Glial activation among individuals with neurological post-acute sequelae of coronavirus disease 2019: A positron emission tomography study of brain fog using [18F]-FEPPA.

Abstract

Background: This study examined the regional distribution of glial activation in essential workers with neurological post-acute sequelae of coronavirus disease 2019 (COVID-19) infections (N-PASC).

Methods: We injected ≤185 MBq of [¹⁸F]-FEPPA as an intravenous bolus and positron-emission tomography over 2 h. To measure distribution volume (V_T) we recruited 24 essential workers (14 N-PASC, 10 Never-COVID-19 Controls, of whom 22 successfully placed arterial lines). Individuals with low binding affinity were excluded from this study, and V_T was adjusted for translocator protein genotype. Analyses that passed the false discovery rate are reported.

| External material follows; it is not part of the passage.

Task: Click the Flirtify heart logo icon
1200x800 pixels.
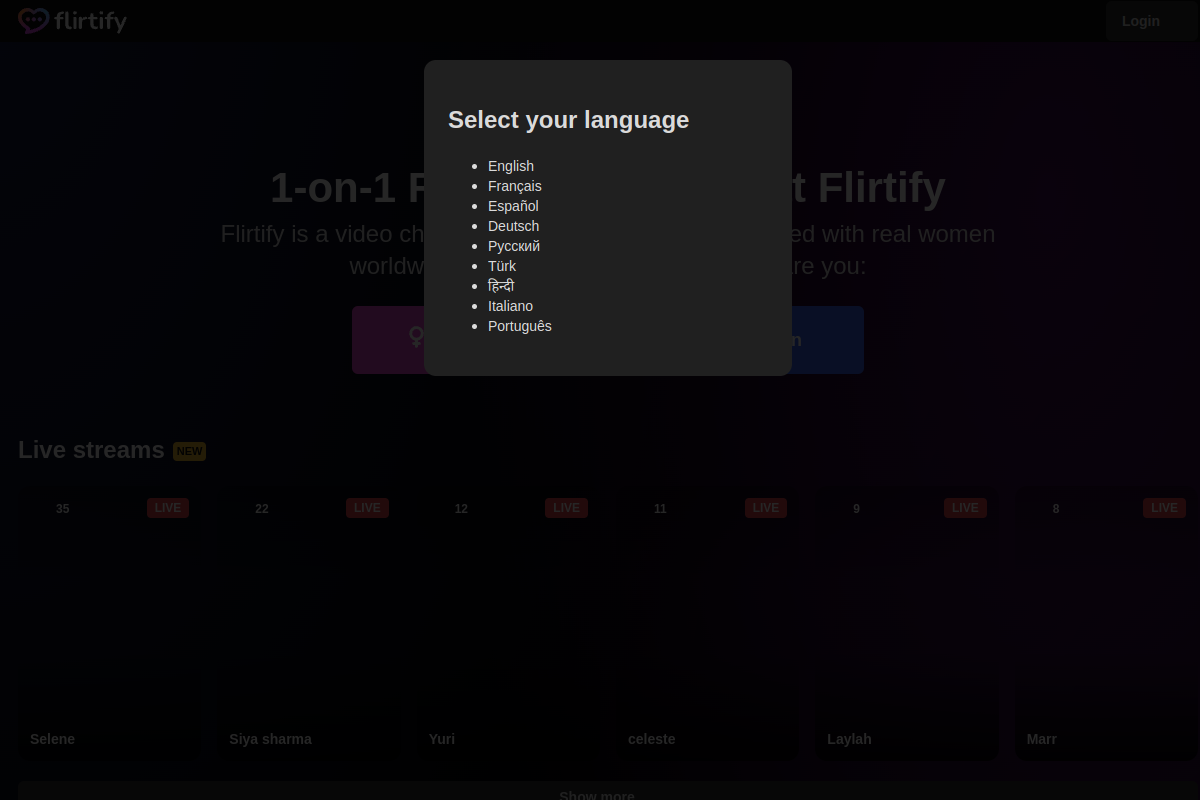Action: (x=33, y=21)
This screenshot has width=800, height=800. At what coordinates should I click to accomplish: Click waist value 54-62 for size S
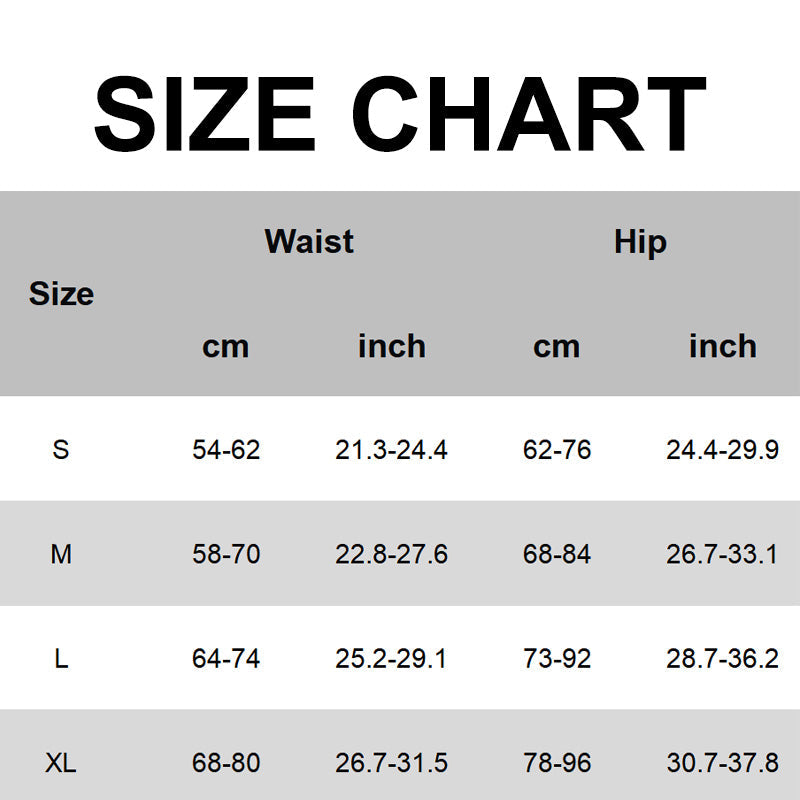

Results: Participants at midlife survived mild to moderate COVID-19 without hospitalization but reported onset of post-acute sequelae of COVID-19 (PASC) for, on average, 22 months before undergoing neuroimaging. Hippocampal V_T was higher (V_T = 1.70, 95% C.I. = [1.30-2.21], p = 0.001) in participants with persistent brain fog after COVID-19, reflecting an increase of 10.58 mL/cm³ in V_T (area under the receiver-operating curve, AUC = 0.95 [0.85-1.00]). At a cutoff of 10.6, sensitivity/specificity/accuracy were 0.88/0.93/0.91.

Conclusion: The results from this study imply that neuroimmune response is a distinct and identifiable characteristic of brain fog after COVID-19. Results suggest that [¹⁸F]-FEPPA could be used to support N-PASC diagnosis.